Intel has seven processors based on its 32nm Clarkdale architecture up its sleeve, according to IT168. The Chinese website has posted a whole list of those processors with some of their purported specifications.
If these details are legit, we'll see a three-way split between four Core i5-branded models (clocked from 3.2 to 3.46GHz), two Core i3 models (clocked at 2.93 and 3.06GHz), and a Pentium G6950 running at 2.8GHz. An authentic-looking roadmap snapshot suggests the Core i5 variants will start at about the same price as the Core 2 Duo E8400—so, around $168.
There's something puzzling about this information, though. IT168 claims Core i5- and Core i3-branded Clarkdale processors will all have two cores, four threads, 4MB of cache, and support for DDR3-1333 memory. Only the lone Pentium will have fewer threads and less cache. Why the different names, then? The folks at Expreview have come up with an answer: the Core i3 range will lack Turbo Boost functionality, which can push individual cores above the CPU's rated clock speed depending on load and thermal limits.

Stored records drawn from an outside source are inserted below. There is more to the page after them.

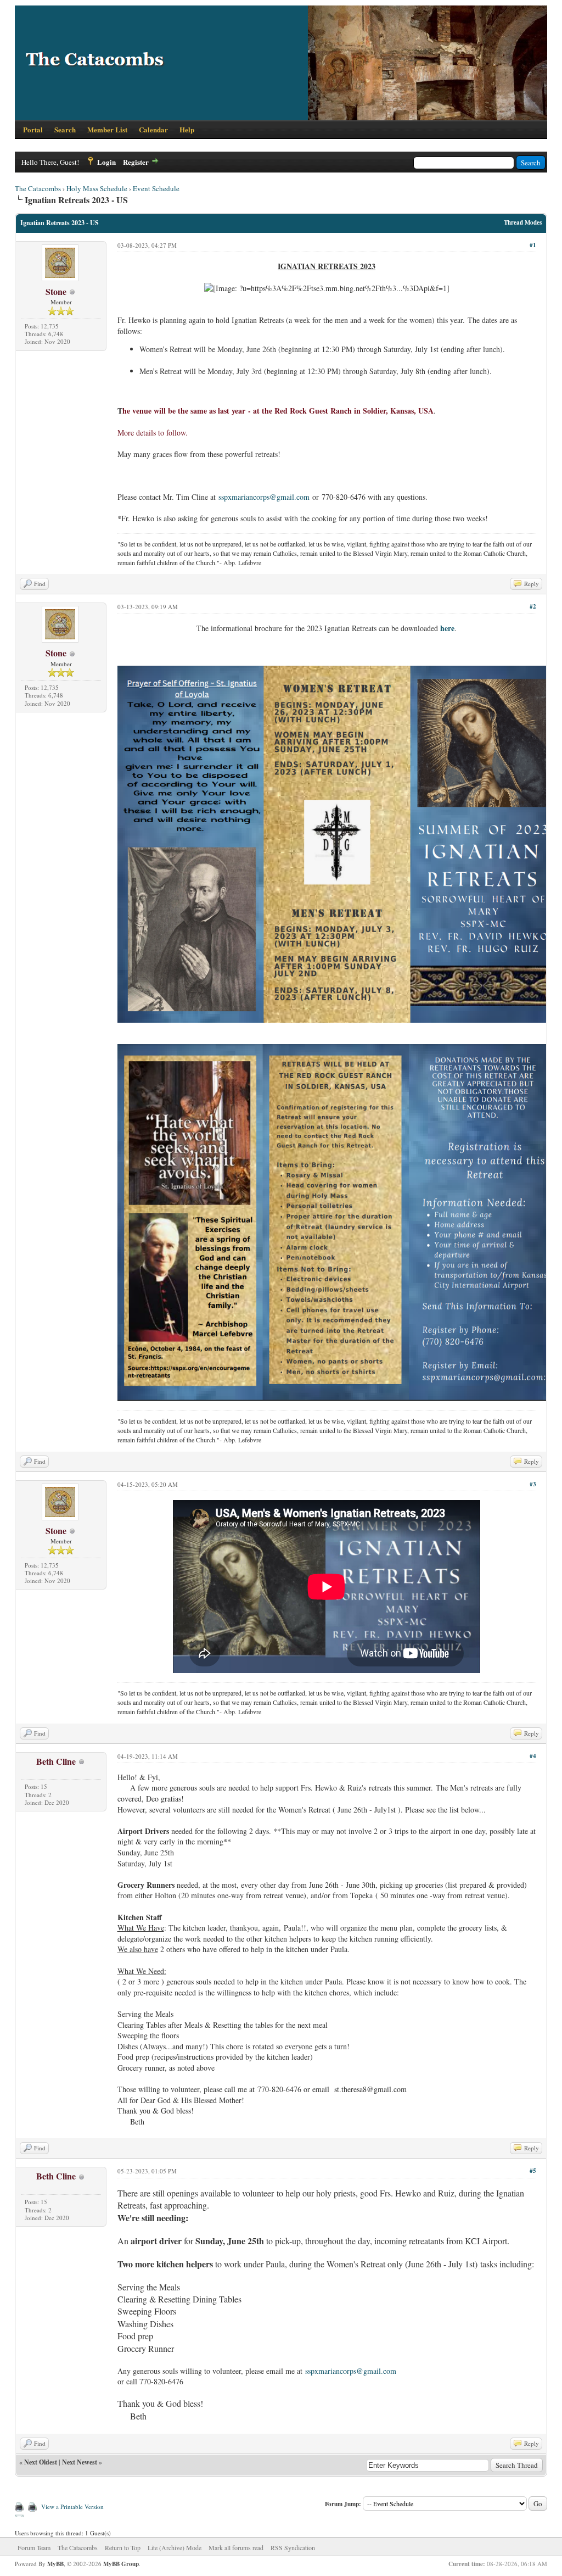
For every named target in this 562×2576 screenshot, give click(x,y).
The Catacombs (38, 188)
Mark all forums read (236, 2547)
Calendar (153, 129)
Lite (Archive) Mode (174, 2547)
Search (65, 129)
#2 (533, 606)
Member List (107, 129)
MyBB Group (121, 2564)
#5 (533, 2170)
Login (106, 162)
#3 (533, 1484)
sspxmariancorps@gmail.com (264, 497)
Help (186, 129)
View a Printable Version (72, 2506)
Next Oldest (40, 2462)
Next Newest (79, 2462)
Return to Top (122, 2547)
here (447, 628)
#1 (533, 245)
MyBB (55, 2564)
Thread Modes (523, 222)
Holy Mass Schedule (96, 188)
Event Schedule (156, 188)
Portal (33, 129)
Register (136, 162)
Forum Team (34, 2547)
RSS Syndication (293, 2547)
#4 (533, 1756)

Turbo Boost is present in current Core i7 chips, and Intel told us it will be much more potent in quad-core Lynnfield CPUs. Recent information suggests Lynnfield will debut next month under the Core i7 and Core i5 umbrellas—Core i7-branded models will have four cores and eight threads, while the Core i5-branded ones will have four cores and four threads. Apparently, only model numbers will differentiate Core i5-branded Clarkdale and Lynnfield CPUs.